▶ RECORDS TO PROCESS:
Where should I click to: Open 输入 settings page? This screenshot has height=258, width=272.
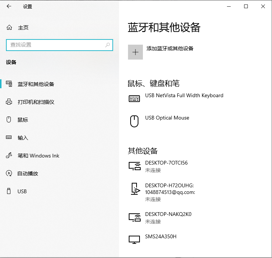(23, 138)
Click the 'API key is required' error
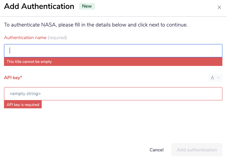The image size is (227, 159). (23, 105)
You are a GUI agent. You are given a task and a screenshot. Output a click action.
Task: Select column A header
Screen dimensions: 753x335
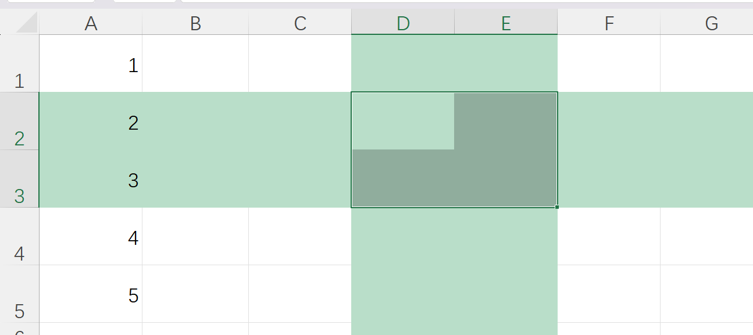click(91, 23)
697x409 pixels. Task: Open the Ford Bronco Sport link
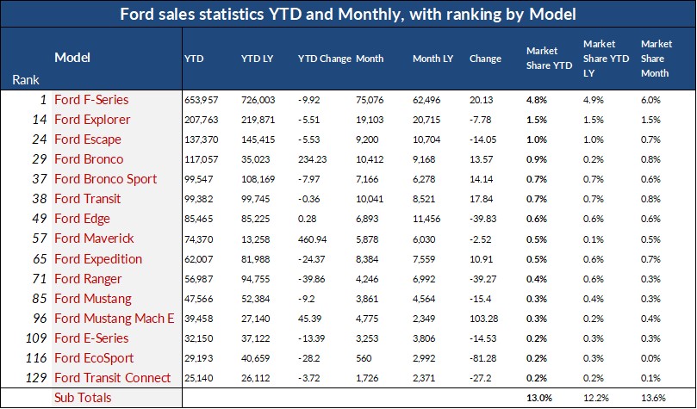105,178
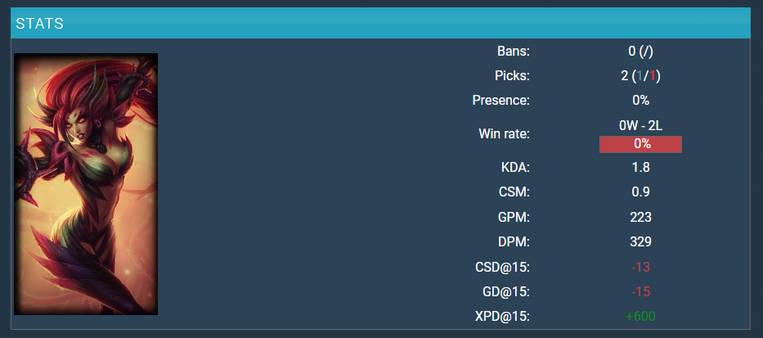Click the Picks label
Screen dimensions: 763x338
coord(512,76)
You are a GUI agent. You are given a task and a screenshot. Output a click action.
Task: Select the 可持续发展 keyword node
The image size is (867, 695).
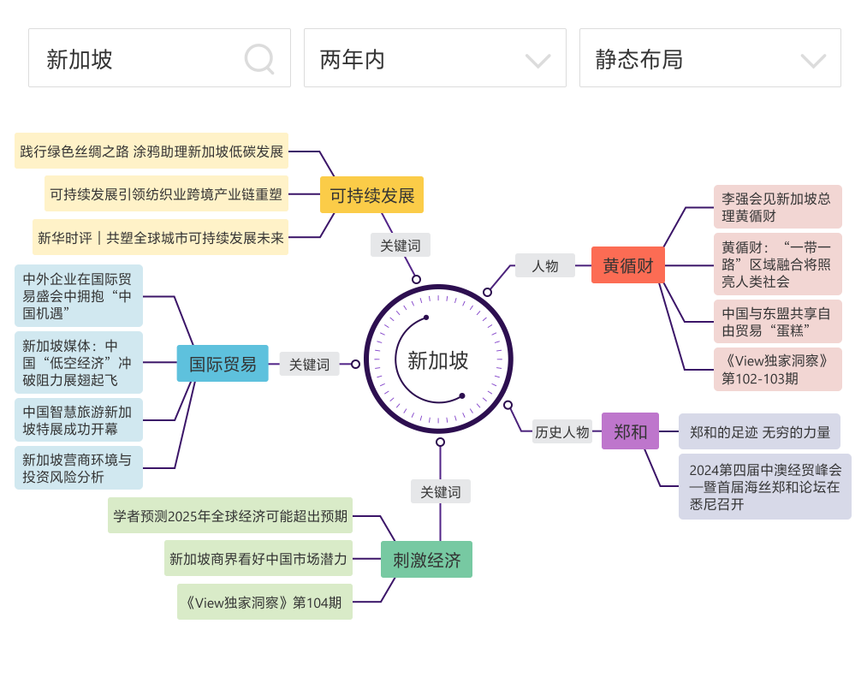coord(371,195)
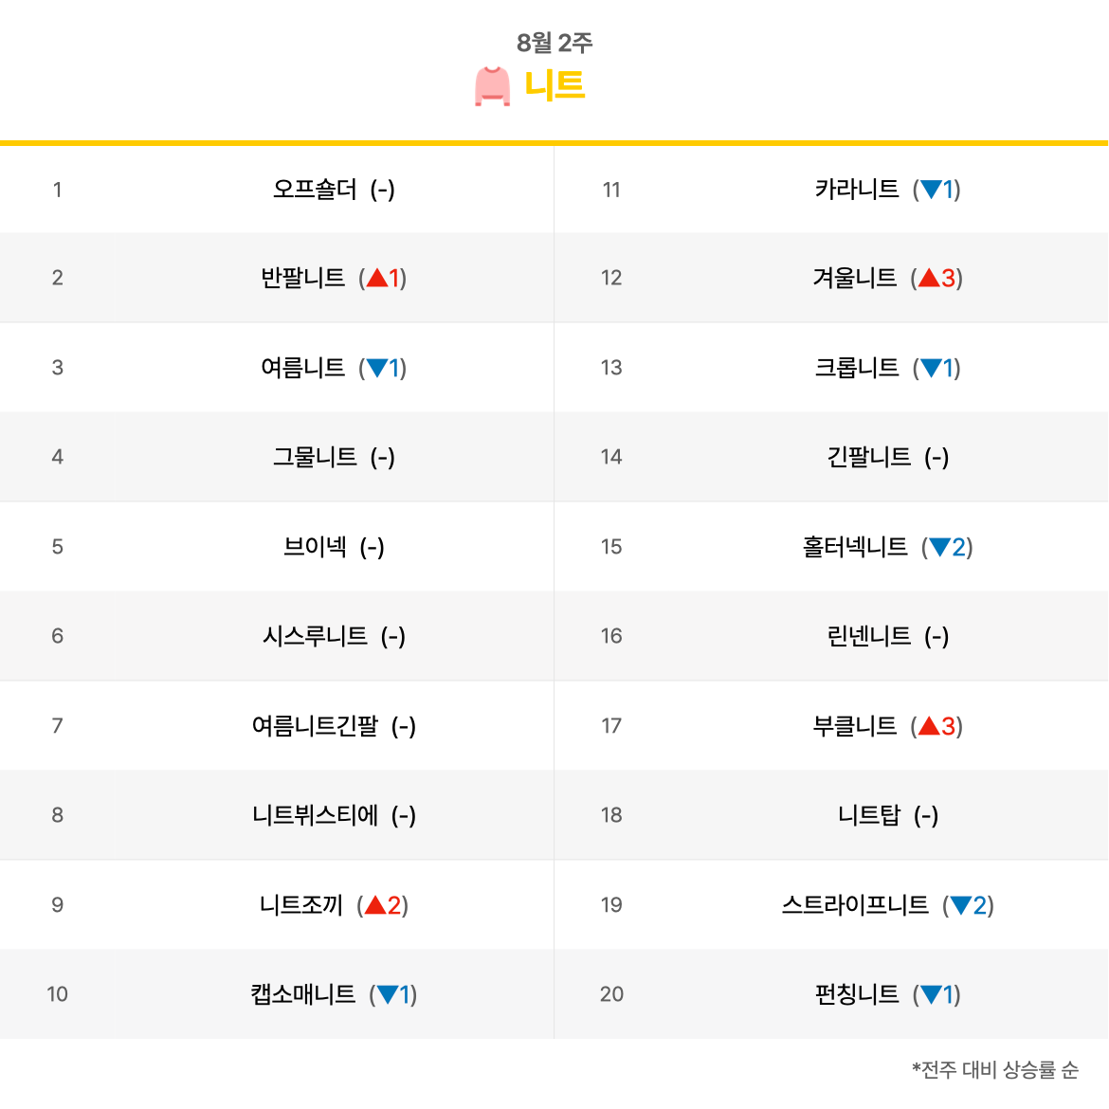Click the blue down arrow beside 여름니트
Screen dimensions: 1109x1109
pyautogui.click(x=377, y=368)
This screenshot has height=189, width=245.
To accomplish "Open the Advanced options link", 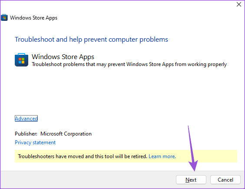I will [x=26, y=119].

▶ EXERCISE BRIEF: Pull out all lines of the data with the string "Select".

▶ ANSWER TO THIS TASK:
Task: Select column A header
Task: Select the 可持续发展 keyword node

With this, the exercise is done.